■ Excerpted text ■
***

For two or three decades the two fronts have been voted to power alternately. But the last change of government was not a routine one. V. S. Achuthanandan’s identification with many popular causes as Leader of the Opposition for five years had led many people to believe that he could provide a different kind of administration. That was why when an attempt was made to deny him the chief ministership some people belonging to the party and possibly many more who do not belong to the party came out to demonstrate their support for him. Although Pinarayi Vijayan said demonstrations could not influence party decision, the central leadership showed readiness to take into account the popular sentiments.

The people’s hopes about the administration dimmed in the first year. The party leadership’s main agenda during this period was to circumscribe the official leadership, which it had to accept against its wishes. The struggle between the two factions hurt the administration’s image. But, at the time of the first anniversary, there was dramatic shift in the situation. The bold initiative to remove the Munnar encroachments and the conclusion of the Smart City agreement came to the government’s rescue for the time being.

Concerted action by the leaderships of the two Communist parties has aborted the Munnar demolitions. Since the task of setting up Smart City now rests primarily on the Dubai authorities, it will presumably go through. But that is not enough to save this government. Within a year, two ministers belonging to a small constituent of the LDF had to quit under a cloud. Now the Opposition has turned against ministers belonging to the major constituents. The parties are engaged in efforts to save their ministers.

This government cannot be saved by saving the ministers concerned. So far no member of this administration has been able to gain recognition as a good minister. At the same time, the parties say they are satisfied with the ministers’ performance. Apparently, although the ministers have not been successful in addressing the people’s problems, they are meeting the party’s needs.

***

[Dataset entries]
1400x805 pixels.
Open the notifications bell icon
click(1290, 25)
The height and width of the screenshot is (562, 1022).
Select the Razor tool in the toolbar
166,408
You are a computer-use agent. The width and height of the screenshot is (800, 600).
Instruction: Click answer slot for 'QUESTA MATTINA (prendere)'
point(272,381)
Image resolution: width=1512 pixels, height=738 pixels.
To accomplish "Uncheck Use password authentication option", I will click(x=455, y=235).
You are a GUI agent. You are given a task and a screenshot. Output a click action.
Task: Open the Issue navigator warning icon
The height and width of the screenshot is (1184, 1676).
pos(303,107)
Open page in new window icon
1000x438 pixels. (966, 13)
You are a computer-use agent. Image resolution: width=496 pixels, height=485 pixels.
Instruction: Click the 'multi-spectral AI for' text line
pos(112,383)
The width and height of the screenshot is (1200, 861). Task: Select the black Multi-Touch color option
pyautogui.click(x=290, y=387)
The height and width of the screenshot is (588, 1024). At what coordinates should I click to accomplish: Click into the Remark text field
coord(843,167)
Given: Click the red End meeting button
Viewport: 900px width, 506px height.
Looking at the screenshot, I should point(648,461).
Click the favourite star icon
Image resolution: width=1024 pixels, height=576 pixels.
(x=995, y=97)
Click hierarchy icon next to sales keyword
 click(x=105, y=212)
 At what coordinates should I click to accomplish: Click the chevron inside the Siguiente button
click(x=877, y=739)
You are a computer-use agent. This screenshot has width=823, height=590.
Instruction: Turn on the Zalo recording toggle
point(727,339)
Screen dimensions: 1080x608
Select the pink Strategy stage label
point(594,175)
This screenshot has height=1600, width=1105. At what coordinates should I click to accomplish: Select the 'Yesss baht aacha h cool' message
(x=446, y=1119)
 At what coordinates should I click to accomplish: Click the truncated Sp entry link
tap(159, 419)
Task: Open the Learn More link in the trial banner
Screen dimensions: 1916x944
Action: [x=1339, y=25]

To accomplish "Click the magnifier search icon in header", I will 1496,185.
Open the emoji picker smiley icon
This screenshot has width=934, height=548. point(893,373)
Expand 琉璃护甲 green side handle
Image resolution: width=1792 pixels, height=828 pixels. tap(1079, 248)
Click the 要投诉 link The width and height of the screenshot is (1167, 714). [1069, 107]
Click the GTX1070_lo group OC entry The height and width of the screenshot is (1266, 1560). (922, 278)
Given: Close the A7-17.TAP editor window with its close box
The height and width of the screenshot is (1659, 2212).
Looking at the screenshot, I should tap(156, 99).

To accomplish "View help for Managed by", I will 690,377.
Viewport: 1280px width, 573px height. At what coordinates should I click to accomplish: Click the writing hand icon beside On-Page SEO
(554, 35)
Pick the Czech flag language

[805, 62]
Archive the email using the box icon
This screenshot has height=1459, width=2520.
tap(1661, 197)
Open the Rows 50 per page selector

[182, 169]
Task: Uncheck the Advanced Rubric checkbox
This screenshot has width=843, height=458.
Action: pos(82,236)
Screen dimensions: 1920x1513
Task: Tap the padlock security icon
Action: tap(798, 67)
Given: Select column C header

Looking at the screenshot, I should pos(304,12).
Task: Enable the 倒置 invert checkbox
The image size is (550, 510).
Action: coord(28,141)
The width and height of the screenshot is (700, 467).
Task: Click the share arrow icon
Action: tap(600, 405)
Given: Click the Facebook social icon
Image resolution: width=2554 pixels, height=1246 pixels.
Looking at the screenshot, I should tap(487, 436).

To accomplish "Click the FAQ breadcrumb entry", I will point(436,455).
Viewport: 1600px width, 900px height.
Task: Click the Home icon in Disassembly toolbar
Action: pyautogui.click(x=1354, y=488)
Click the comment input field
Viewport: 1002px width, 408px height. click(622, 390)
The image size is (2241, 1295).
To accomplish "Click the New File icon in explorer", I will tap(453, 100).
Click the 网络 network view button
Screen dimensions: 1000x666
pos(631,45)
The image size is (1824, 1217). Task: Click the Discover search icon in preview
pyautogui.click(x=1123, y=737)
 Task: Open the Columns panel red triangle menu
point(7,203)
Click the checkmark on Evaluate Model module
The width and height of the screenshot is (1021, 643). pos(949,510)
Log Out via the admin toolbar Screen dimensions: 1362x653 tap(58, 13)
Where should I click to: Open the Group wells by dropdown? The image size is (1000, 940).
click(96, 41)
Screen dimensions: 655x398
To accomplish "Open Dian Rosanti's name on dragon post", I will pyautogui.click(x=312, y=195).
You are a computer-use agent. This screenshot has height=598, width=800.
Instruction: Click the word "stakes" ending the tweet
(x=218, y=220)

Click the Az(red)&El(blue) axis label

***

■ Goal ■
Write the next part of the commentary on the LDF government, picking up right after its final sentence about the ministers meeting the party's needs.

■ Expected answer ■
The CPI (M), which heads the LDF, has to take the initiative to save the government. The party’s branch-level conferences, which are now taking place, provide the members with the last opportunity to impress upon the leadership the need to act. When the next conferences come, three years hence, it will be too late.

Adapted from column “Nerkkazhcha” appearing in Kerala Kaumudi of September 20, 2007.

Monday, September 17, 2007

Lack of effective internal communication in the administration

The Merchiston estate scandal has exposed the lack of effective communication within the administration. Ministers often appear to be unaware of what officials working under them are doing.

The Council of Ministers headed by VS Achuthanandan, which took office last year, was notable for the inexperience of its members. The chief minister and 16 of his 19 colleagues were first-time ministers. However, they all had considerable political experience and the expectation was that they would quickly grasp the essentials of administration.

The most experienced minister, PJ Joseph, of the Kerala Congress (J), had to bow out of the government within a few months following an allegation of sexual harassment of a woman passenger on a flight from Kochi to Chennai.

Some members of the cabinet like Devaswom and Co-operation Minister G. Sudhakaran and Education Minister MA Baby ran into problems with senior officials of their departments quite early. They sought to extricate themselves by throwing the blame on officials.

When officers belonging to the Indian Administrative Service and Indian Police Service encounter problems in the State they generally seek deputation to the Centre. The first to take this route after the present government came to power was Devaswom Secretary EK Bharat Bhushan. Later some other officials, too, migrated to the Centre.

When the Merchiston scandal broke, the State government found it difficult to provide a satisfactory explanation. Although it had supposedly taken over the estate, declaring it an ecologically fragile area, the Birlas were able to sell it to Xavi Mano Mathew, a local businessman. He, in turn, negotiated a sale agreement with the Indian Space Research Organisation, which was looking for a suitable site to locate the Space Institute.

The chief minister claimed that ISRO had not approached the State government for land. This was not true. It had written to Revenue Minister KP Rajendran seeking land, and he had forwarded the letter to the Collector of Thiruvananthapuram.
Apparently no one told the chief minister about it.

The district collector asked his deputy to attend to the matter. The deputy collector wrote to ISRO saying no suitable land was available. The revenue minister did not come to know of this until much later.

Forest Minister Benoy Viswom was present at a meeting where a decision was taken to ask Xavi Mano Mathew to file a formal application to regularise his title to the estate. He was the first to blame officials for the scandal.

The blame game peaked when the chief minister told the media that Chief Secretary Lizzie Jacob had erred in not informing him about the construction of a helipad at the estate for the use of the prime minister.

Lizzie Jacob had convened an inter-departmental meeting and issued orders for the construction of the helipad after the General Administration department, which is directly under the chief minister, received a communication from the Centre indicating that the prime minister will lay the foundation stone for the Space Institute.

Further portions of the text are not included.